Un grande passo in avanti per l’omeopatia che da troppo tempo in Italia, e non solo, vive nella provvisorietà. Attualmente in Italia è autorizzata la vendita di circa 30.000 farmaci omeopatici, in via provvisoria da diciassette anni, ma si sta lavorando per la loro registrazione ufficiale, che, in altre parole, significa l’equiparazione delle valutazioni circa la sicurezza, come avviene per i medicinali tradizionali, perchè, in effetti, non risultano essere testati neanche per quanto riguarda l’efficacia poichè non c’è nessuna legge che obblighi in tal senso.

Nel 2006, però, le cose sono cambiate con l’arrivo di una normativa europea, il Codice Unico dl Farmaco, che sancisce l’obbligo di tutti i paesi membri della Comunità Europea di adeguare i farmaci omeopatici.

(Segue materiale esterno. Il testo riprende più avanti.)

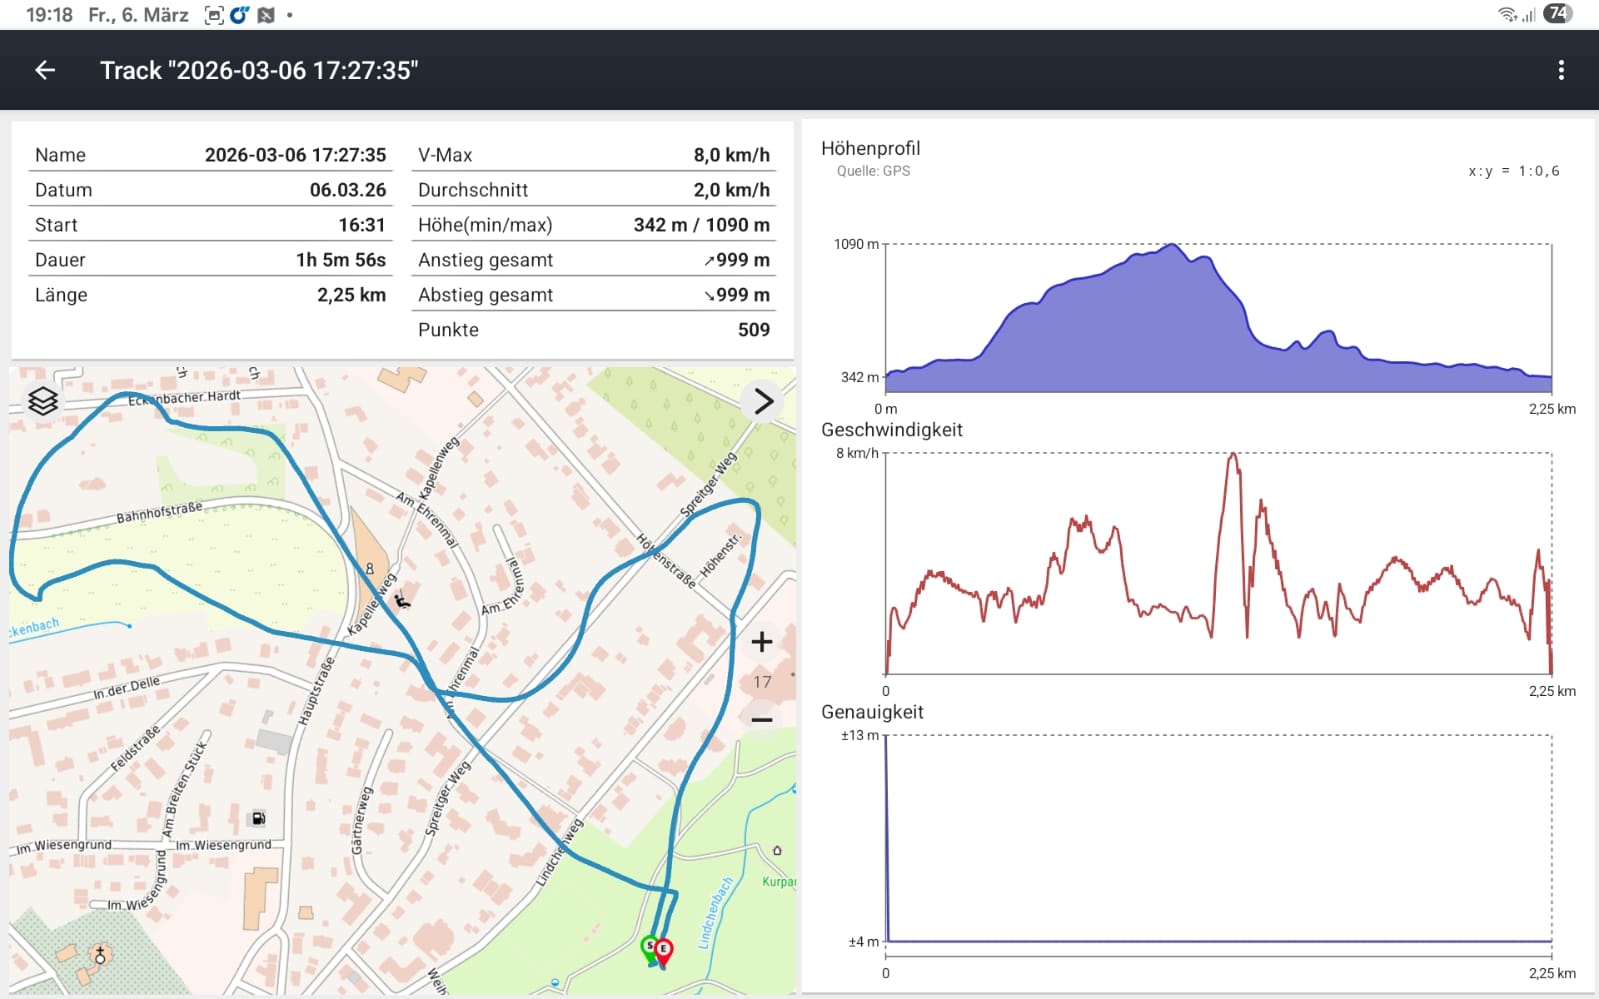Viewport: 1599px width, 999px height.
Task: Tap the battery indicator in status bar
Action: point(1557,14)
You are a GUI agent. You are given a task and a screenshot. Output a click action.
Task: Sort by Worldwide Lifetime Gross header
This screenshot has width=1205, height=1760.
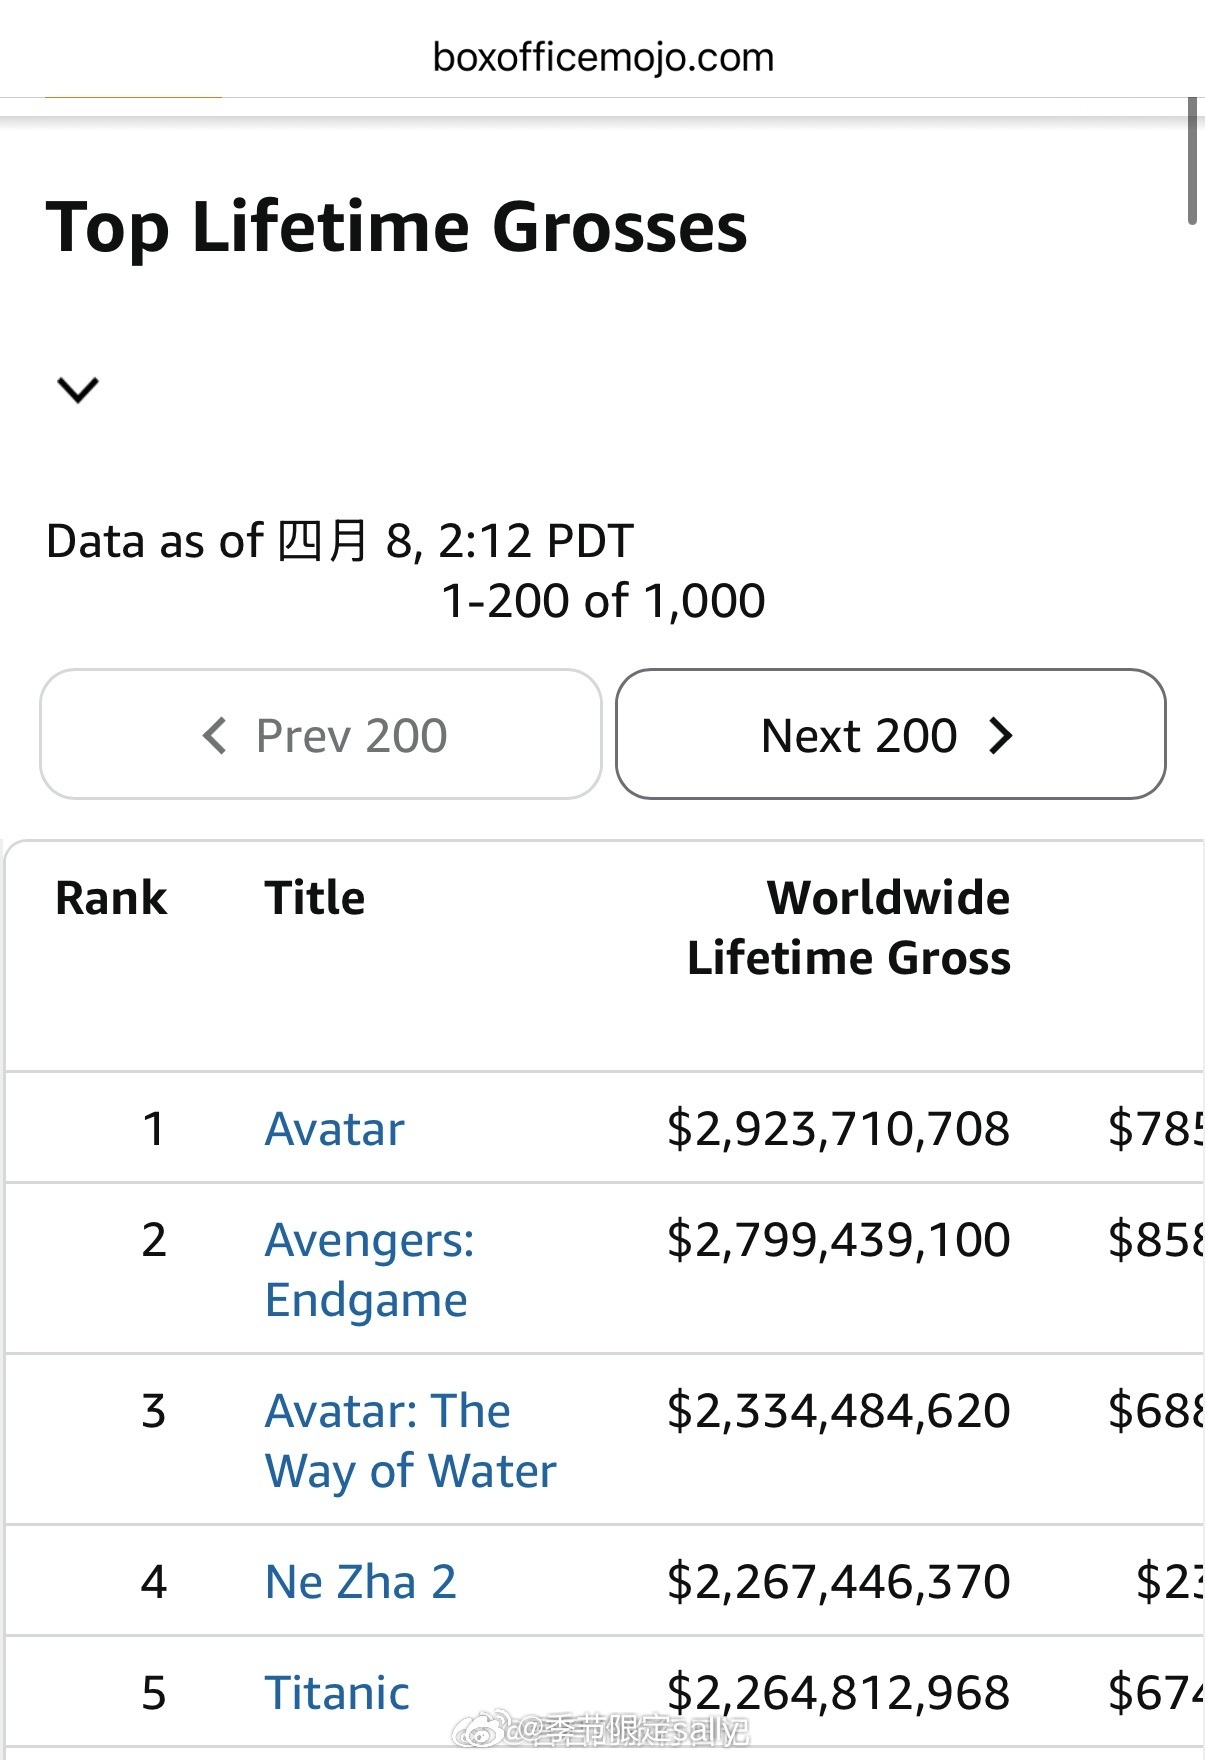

Anche l’Italia dunque ha dovuto adeguarsi alle nuove direttive, ma fino a pochi mesi fa non c’erano stati cambiamenti sostanziali e nessun nuovo medicinale commercializzato.

Tutto questo dovrebbe a breve terminare, stanno lavorando in tandem sia il Ministero della Salute, che ha annunciato un decreto legislativo in arrivo prima dell’estate, che l’Aifa che ha già iniziato l’iter burocratico per la registrazione dei farmaci già in commercio. Sottoporre i farmaci omeopatici alla valutazione dell’AIFA significa, soprattutto, ufficializzarne l’uso e riconoscerne la valenza.

Le nuove valutazioni significano anche permettere a nuove formule di farmaci omeopatici di entrare in commercio e l’esportazione verso altri mercati. L’apertura consentirà nuove ricerche scientifiche di cui si sente la mancanza, una pecca soprattutto per i detrattori dell’omeopatia che lamentano la carenza di prove certificate che ne garantiscano la validità. Non solo, i farmaci registrati potranno anche essere rimborsabili dal Servizio Sanitario Nazionale. In regioni come la Toscana, da molto tempo la medicina omeopatica è riconosciuta dal servizio sanitario, motivo per cui le spese dei farmaci omeopatici sono deducibili.

L’omeopatia può essere considerata una medicina complementare e non alternativa, che si basa sul concetto della similitudine, vale da dire che una patologia può essere curata se si somministra in dosi infinitesimali una sostanza che in un individuo sano avrebbe provocato gli stessi sintomi. Non ci sono effetti collaterali, è una medicina olistica che non cura il sintomo patologico, ma l’individuo nel suo insieme.

In tutto il mondo ricorrono all’omeopatica oltre 400 milioni di pazienti con oltre 200.000 medici, i farmaci omeopatici si vendono in farmacia, alcuni sono da banco ma, spesso, è ugualmente necessaria la ricetta dell’omeopata.